Flare-ups can be treated with oral or intravenous corticosteroids, such as prednisone (Prednisone Intensol, Rayos) and methylprednisolone (Medrol). These drugs help reduce inflammation. Side effects can include increased blood pressure, fluid retention, and mood swings.

If your symptoms are severe and don’t respond to steroids, plasma exchange (plasmapheresis) is an option. In this procedure, the liquid part of your blood is separated from the blood cells. It’s then mixed with a protein solution (albumin) and returned to your body.

Treating symptoms

A variety of medications can be used to treat individual symptoms. These symptoms include:

  • bladder or bowel dysfunction
  • fatigue
  • muscle stiffness and spasms
  • pain
  • sexual dysfunction

Physical therapy and exercise can improve strength, flexibility, and gait problems. Complementary therapies may include massage, meditation, and yoga.

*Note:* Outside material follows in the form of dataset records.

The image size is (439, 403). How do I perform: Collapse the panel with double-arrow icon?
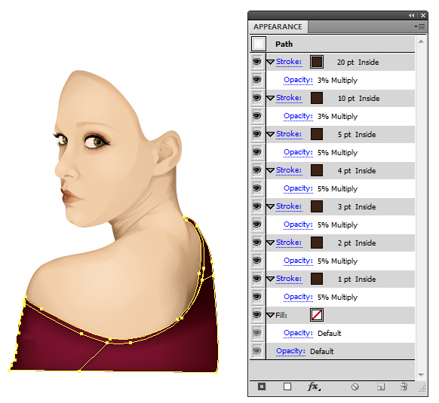point(412,16)
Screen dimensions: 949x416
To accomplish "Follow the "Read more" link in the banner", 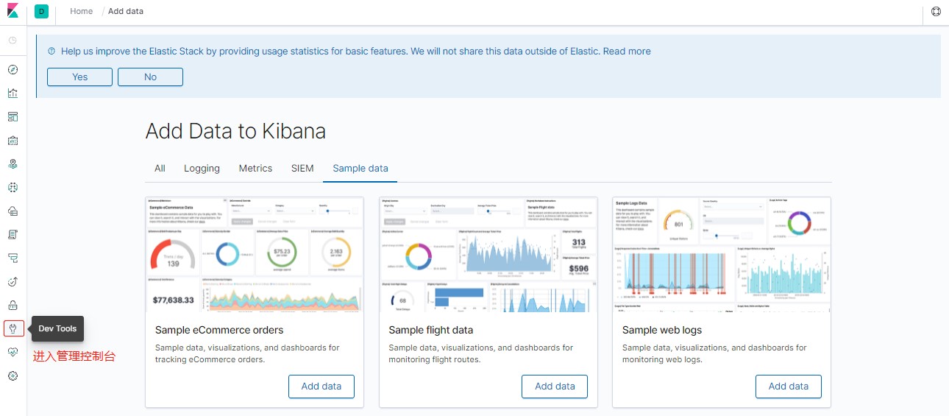I will pos(627,52).
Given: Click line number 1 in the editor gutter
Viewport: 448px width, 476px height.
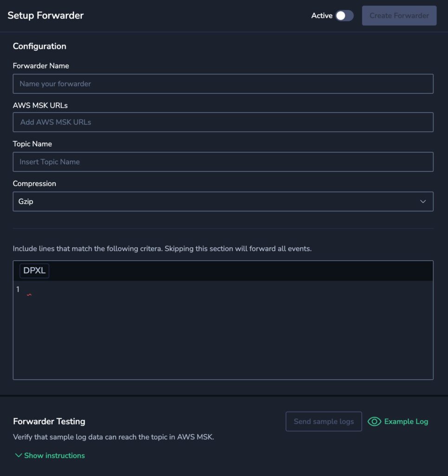Looking at the screenshot, I should (18, 289).
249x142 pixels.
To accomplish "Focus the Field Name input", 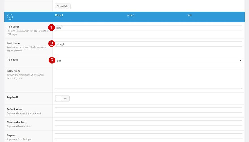I will click(x=149, y=44).
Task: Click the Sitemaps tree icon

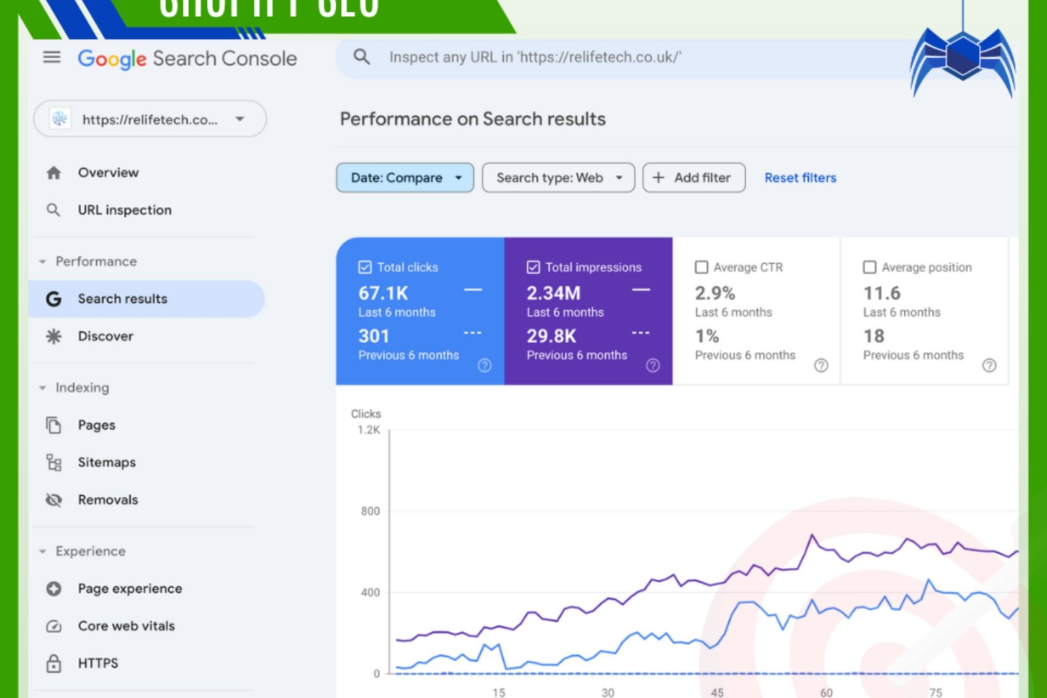Action: (54, 462)
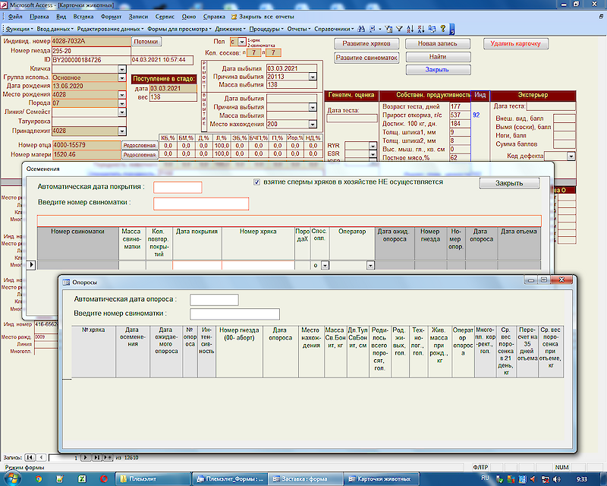Open the 'Кличка' dropdown list
The height and width of the screenshot is (486, 607).
point(121,68)
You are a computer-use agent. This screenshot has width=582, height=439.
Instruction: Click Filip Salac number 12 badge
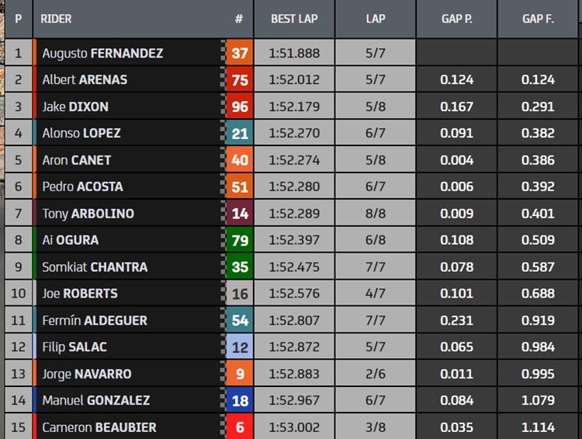[x=240, y=347]
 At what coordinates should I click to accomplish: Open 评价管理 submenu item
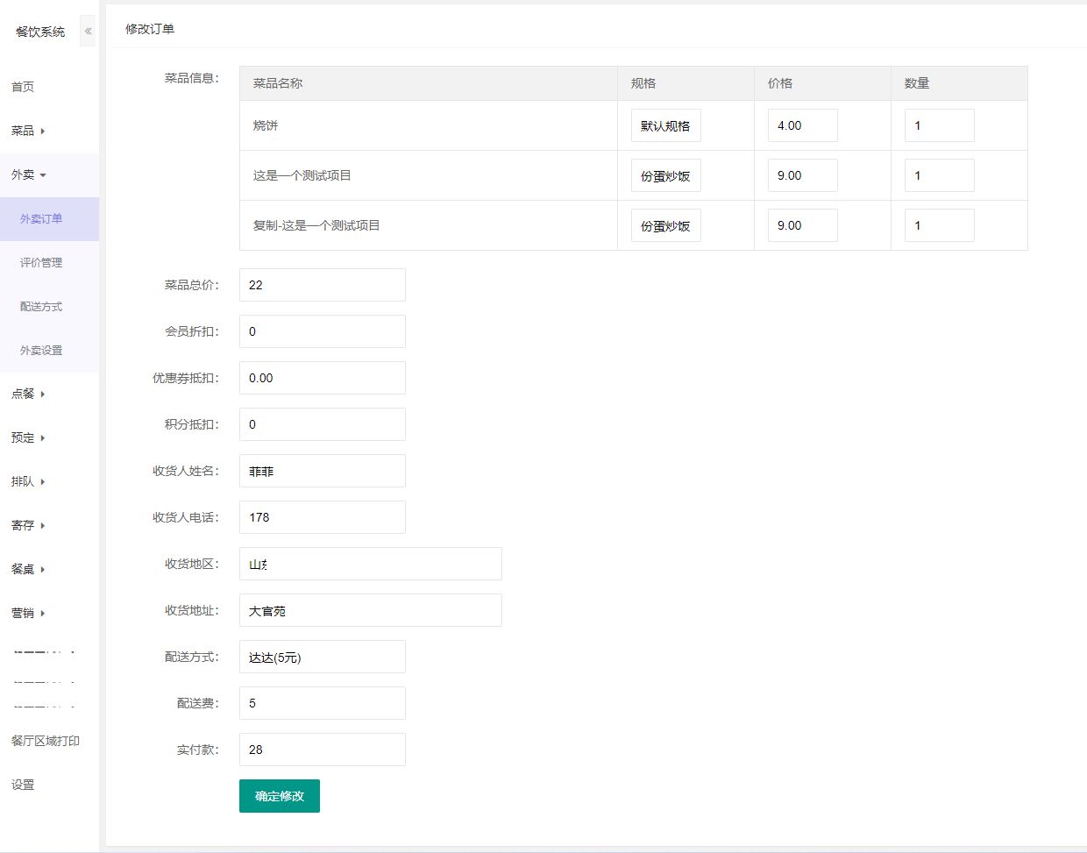point(41,262)
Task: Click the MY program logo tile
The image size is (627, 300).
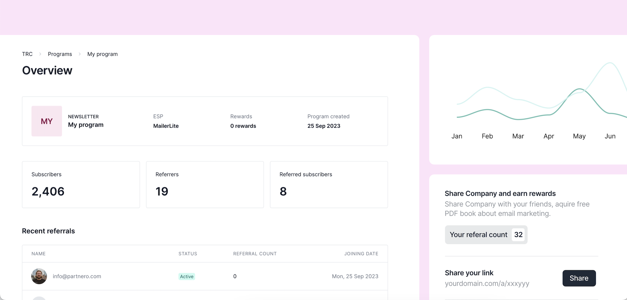Action: pyautogui.click(x=47, y=121)
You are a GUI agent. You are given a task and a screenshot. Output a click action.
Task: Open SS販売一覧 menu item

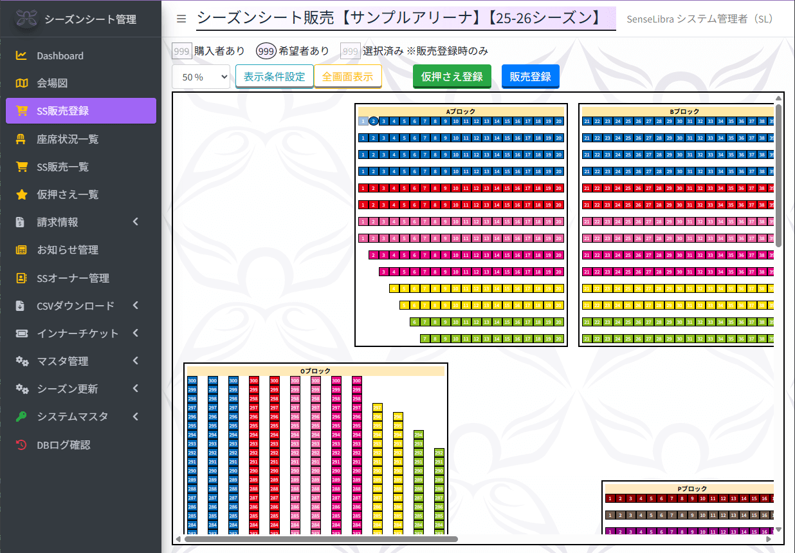(63, 167)
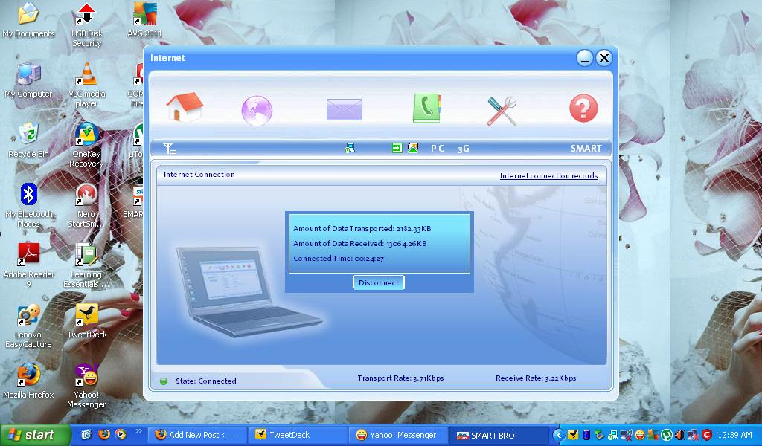Viewport: 762px width, 446px height.
Task: Open the Home house icon
Action: tap(185, 108)
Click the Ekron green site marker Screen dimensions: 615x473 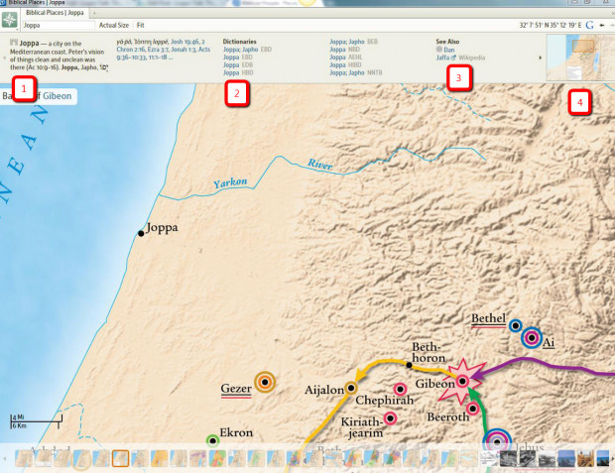coord(212,439)
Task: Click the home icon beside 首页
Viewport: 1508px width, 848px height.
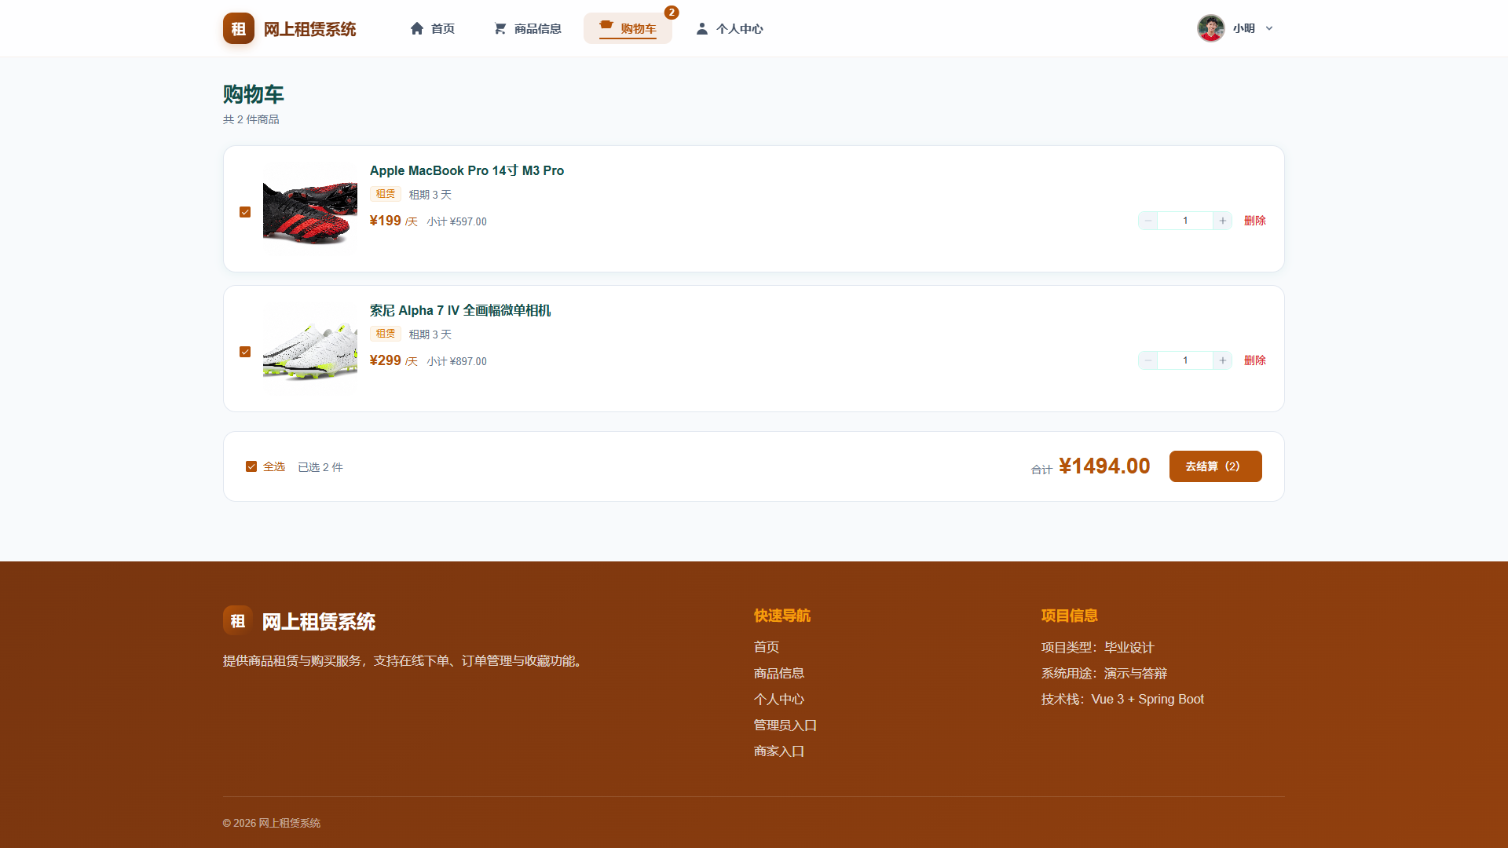Action: (x=417, y=28)
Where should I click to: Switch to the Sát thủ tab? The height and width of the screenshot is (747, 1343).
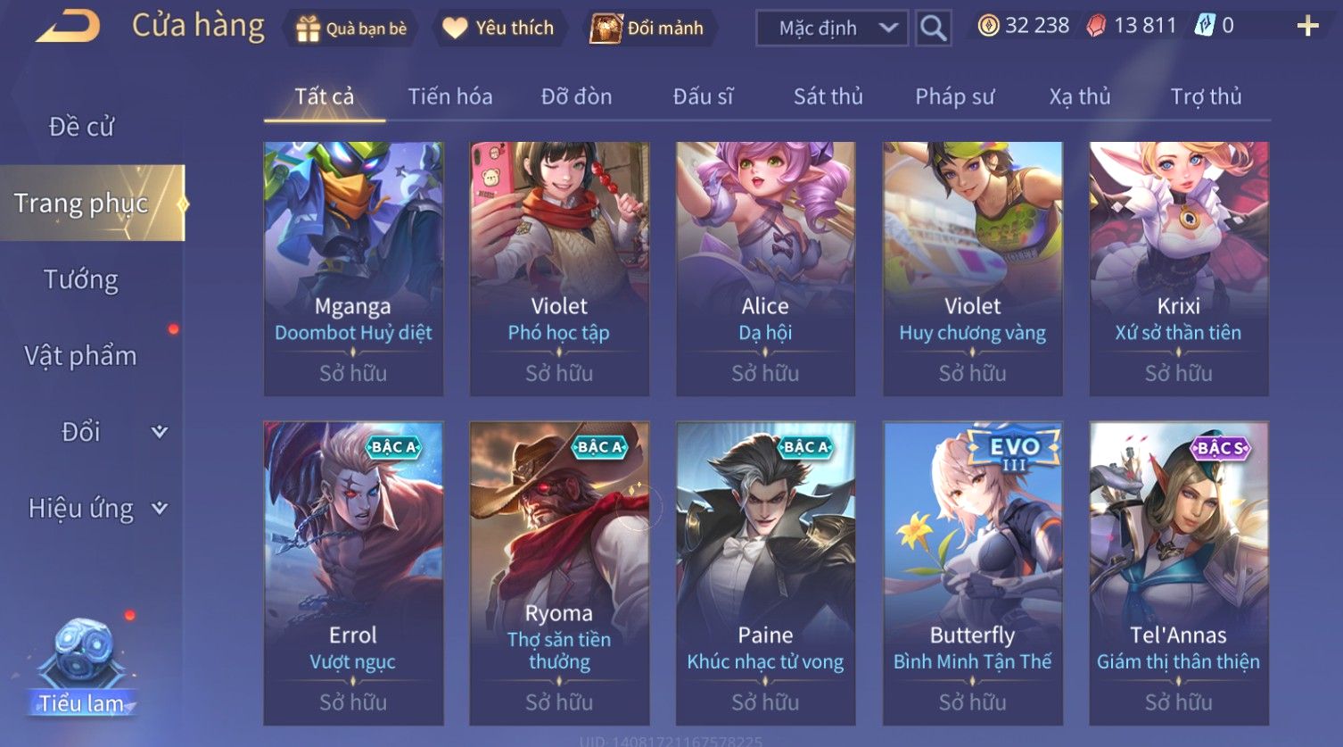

There’s no cure for MS, nor is there a reliable way to gauge its progression in an individual.

Some people will experience a few mild symptoms that don’t result in disability. Others may experience more progression and increasing disability. Some people with MS eventually become severely disabled, but most people don’t. Life expectancy is near normal, and MS is rarely fatal.

Treatments can help manage symptoms. Many people living with MS find and learn ways to function well. If you think you may have MS, see a doctor. Early diagnosis and treatment can be the key to maintaining your health.